-------- SELECTION

Net Promoter Score Considered Not Harmful (and How UX Professionals Can Use It to Their Advantage)
Updated: May 14, 2019
Since Jared Spool published his essay, "Net Promoter Score Considered Harmful (and What UX Professionals Can Do About It)" in December 2017, I have seen it tweeted and retweeted a lot, usually with tons of associated comments trashing the Net Promoter Score (NPS).
But when I carefully read the essay and compared it with its cited research, I did not find the specific criticisms compelling. That surprised me. I have read quite a bit of what Spool has written, and sometimes his insights are striking and beautiful (e.g., Consistency in Design is the Wrong Approach). On this topic, however, it seems like he may have made a bold public statement that is consistent with the feelings of many UX designers, but does not withstand careful critical examination. It may also cause UX professionals to miss opportunities to demonstrate how their work connects to this popular corporate metric, widely believed by executives to be a leading indicator of loyalty-based growth (and, as Spool has recently written, UX professionals have The Need to Think and Talk Like an Executive).
What is the Net Promoter Score?
The best source for understanding the NPS and its scoring is to read the short 2003 Harvard Business Review (HBR) article by Fred Reichheld in which it was introduced (The One Number You Need to Grow). It really is not very long, and if you're interested in this topic, you owe it to yourself to read it. It takes about 15 minutes ... I'll wait ...

----------------
-------- EXTRACTED ENTRIES

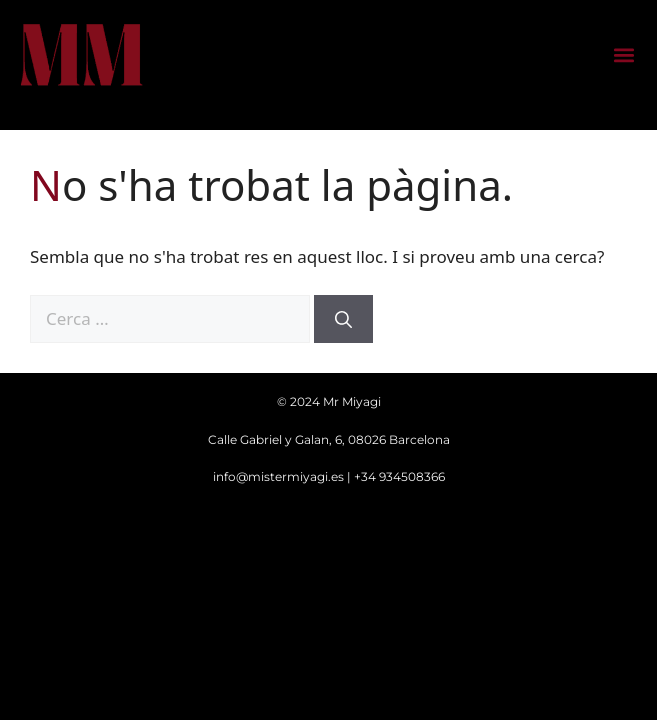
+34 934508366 (399, 476)
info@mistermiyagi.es (278, 476)
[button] (623, 55)
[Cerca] (343, 319)
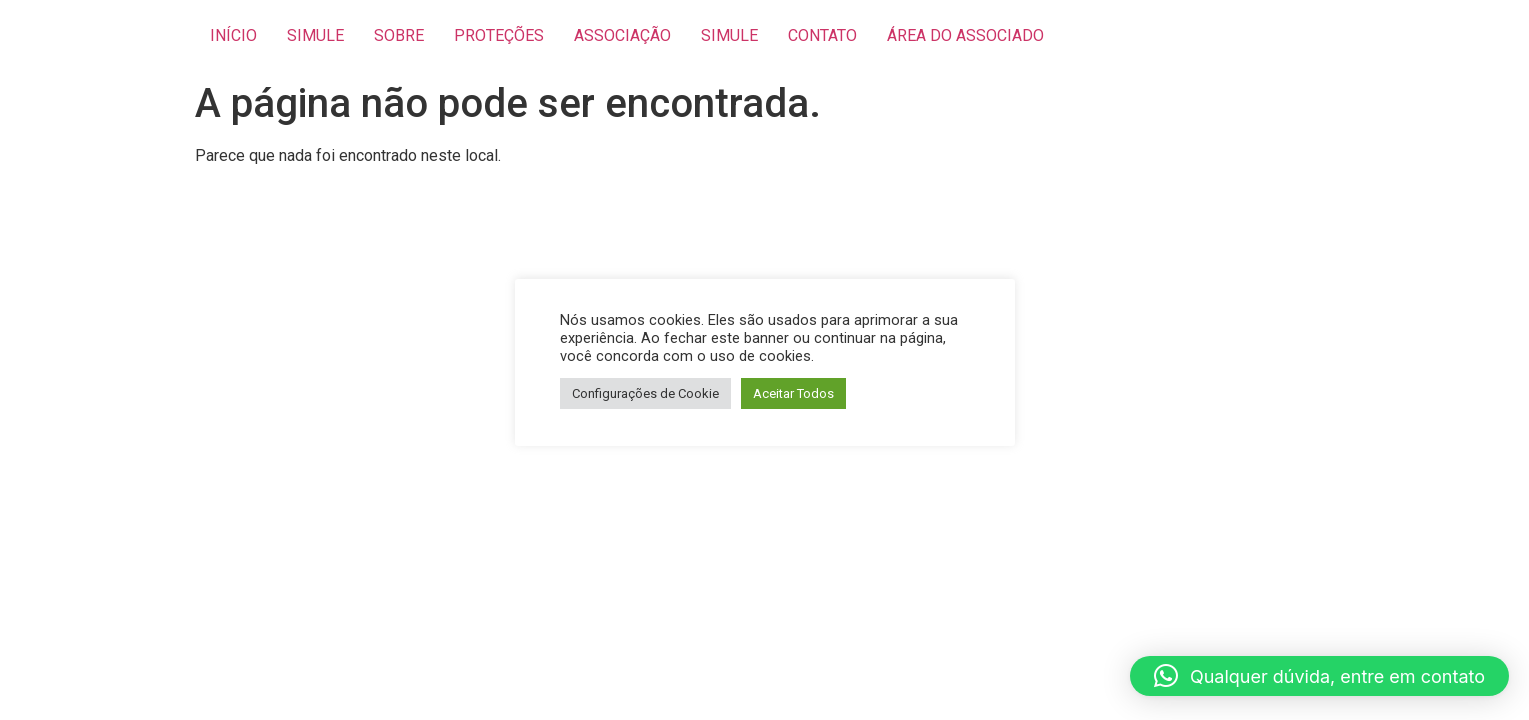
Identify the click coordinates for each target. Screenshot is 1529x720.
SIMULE (315, 35)
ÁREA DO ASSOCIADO (965, 35)
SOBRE (399, 35)
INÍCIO (233, 35)
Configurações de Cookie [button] (645, 393)
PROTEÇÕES (499, 35)
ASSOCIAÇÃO (622, 35)
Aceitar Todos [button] (793, 393)
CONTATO (822, 35)
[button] (1319, 676)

----------------

-- WHAT YOU HAVE TO DO --
Resume the essay on the Net Promoter Score from its last sentence.

-- TASK RESULT --
OK, now that you've read the short HBR paper, here's a quick review of what the NPS is. The basis of the NPS is a single-item measure of likelihood-to-recommend:
As described in the HBR paper, respondents are assigned to one of three categories: Promoter (9 or 10), Neutral (7 or 8), and Detractor (0-6). The NPS is the net difference computed by subtracting the percentage of Detractors from the percentage of Promoters. This means that the NPS can take values from -100 (terrible) to +100 (excellent).
Spool's Specific Criticisms of the NPS -- 12 Claims
If you're reading this blog, you've probably already read the essay that kicked off the discussion. If you haven't, as with the HBR article, you owe it to yourself to read it (Net Promoter Score Considered Harmful). By my count, the essay contains at least 12 problematic claims. To understand why these are problematic, we are sometimes going to have to dig below the surface claims into what the cited literature actually says. Here are the claims (italicized) followed by discussion (with key phrases in bold).
1. "Even though NPS has been solidly debunked in many smart research papers, it’s still solidly embedded into many businesses."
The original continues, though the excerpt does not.